Once a blessing, water is now a perpetual curse.
Smothered in concrete and with a dearth of green spaces, greater Bangkok, Jakarta, and Ho Chi Minh City hold their collective breath every monsoon season. In Southeast Asia’s over-urbanized megacities, there is often little warning for residents before havoc breaks out: Within a couple of hours, large swathes of land are quickly inundated as lackluster drainage systems are rapidly overwhelmed, becoming like giant bathtubs.
Despite people’s best efforts to slow down the onslaught of water with sandbags, emergency pumping stations, and temporary barriers, they are of little help as storm surges from the nearby seas leave the water nowhere to go. Everyone knows about it, but no one knows what to do.
Water has always been the driving force in the development of these cities. Built on the foundation of vital waterways by a combination of rain, rivers, and the sea, the Chao Phraya Delta (Bangkok), Mekong Delta (Ho Chi Minh City), and Ciliwung Delta (Jakarta) are at great future risk for permanent, massive land losses in the next few decades.

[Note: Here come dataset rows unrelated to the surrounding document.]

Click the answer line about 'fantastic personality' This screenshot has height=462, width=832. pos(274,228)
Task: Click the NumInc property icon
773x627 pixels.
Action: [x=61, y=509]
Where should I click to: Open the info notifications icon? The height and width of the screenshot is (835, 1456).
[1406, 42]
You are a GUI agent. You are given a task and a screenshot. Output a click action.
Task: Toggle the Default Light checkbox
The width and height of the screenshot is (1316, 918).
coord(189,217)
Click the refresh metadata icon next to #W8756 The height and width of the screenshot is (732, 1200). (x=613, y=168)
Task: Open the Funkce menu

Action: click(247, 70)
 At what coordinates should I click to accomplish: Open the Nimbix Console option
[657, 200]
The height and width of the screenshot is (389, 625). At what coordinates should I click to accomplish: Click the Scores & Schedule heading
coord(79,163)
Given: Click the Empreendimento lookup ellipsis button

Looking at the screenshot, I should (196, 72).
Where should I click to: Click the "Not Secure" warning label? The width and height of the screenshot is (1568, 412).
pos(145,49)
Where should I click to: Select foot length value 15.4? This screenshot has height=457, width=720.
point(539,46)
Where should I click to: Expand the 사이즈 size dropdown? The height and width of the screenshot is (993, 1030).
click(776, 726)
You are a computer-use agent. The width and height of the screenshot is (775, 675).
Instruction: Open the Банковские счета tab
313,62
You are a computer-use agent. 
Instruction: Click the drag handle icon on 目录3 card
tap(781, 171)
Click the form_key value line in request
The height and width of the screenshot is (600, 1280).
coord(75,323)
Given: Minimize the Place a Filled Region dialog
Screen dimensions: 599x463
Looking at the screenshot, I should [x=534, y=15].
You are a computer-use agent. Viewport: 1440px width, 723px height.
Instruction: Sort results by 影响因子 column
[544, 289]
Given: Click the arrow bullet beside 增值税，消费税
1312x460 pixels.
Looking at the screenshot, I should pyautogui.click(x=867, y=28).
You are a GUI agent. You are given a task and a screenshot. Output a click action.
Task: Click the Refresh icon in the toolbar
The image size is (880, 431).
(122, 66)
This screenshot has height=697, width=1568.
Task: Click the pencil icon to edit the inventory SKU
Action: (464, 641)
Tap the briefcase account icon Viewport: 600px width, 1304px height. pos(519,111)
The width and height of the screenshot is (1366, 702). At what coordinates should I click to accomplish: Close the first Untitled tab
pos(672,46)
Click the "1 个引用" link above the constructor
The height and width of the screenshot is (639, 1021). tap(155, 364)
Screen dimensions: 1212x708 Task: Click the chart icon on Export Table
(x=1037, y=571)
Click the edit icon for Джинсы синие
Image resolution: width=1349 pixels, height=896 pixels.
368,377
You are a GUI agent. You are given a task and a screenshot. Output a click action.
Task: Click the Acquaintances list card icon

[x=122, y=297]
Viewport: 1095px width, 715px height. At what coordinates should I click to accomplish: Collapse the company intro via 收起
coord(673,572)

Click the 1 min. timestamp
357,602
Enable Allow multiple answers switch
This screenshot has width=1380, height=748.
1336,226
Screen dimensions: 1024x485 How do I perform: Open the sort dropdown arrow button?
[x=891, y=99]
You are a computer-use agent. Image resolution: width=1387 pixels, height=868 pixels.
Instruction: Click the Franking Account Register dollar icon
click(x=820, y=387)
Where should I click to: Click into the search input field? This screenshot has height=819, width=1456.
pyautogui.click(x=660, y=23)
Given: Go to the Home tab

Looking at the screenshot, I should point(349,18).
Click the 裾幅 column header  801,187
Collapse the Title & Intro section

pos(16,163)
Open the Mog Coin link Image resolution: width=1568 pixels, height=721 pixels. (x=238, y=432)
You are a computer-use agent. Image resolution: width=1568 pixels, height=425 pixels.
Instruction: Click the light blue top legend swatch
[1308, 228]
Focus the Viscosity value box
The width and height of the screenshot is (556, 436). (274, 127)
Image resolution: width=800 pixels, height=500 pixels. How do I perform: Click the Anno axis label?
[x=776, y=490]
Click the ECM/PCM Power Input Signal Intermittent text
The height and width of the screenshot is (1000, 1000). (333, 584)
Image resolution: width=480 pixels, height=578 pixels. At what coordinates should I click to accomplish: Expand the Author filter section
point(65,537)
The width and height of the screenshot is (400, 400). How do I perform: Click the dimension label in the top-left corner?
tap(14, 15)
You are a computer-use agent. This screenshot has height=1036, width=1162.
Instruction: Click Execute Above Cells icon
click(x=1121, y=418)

These Asian cities are water-stressed in two ways: They fight the encroaching sea and struggle to provide sufficient potable water to their booming populations. During a storm, water is a multi-vector threat for flood-prone deltas: It overflows from connected rivers, heavy rainfall, and from the sea. The aftermath is devastating as countless lives and homes are lost; the economic toll is enormous and long-lasting. After severe flooding events, some are temporarily displaced and others are permanently pushed out. The outlook is also much worse than predicted three decades ago for numerous coastal cities, many in Asia.
Like many of Asia’s powerhouses built at the sea’s edge, Bangkok, Ho Chi Minh City, and Jakarta continue to face a mutually risky future: They are sinking while they continue to rapidly urbanize and grow. Heavy building infrastructure is an additional key factor that exacerbates this process. The economic importance of these cities is immense. Bangkok and Jakarta account for roughly half their countries’ total economic output and Ho Chi Minh City for 25 percent of Vietnam’s.
The effects of climate change will leave desperate farmers from Asia’s deltas no choice but to abandon their fields and join their countrymen in the pursuit of urban life, exacerbating the already severe internal migration situation in these three cramped cities. Saltwater intrusion ruins already fragile agricultural and drinking water supplies and puts even deeper strains on cities by forcing people to move to areas that are still not connected to piped water sources.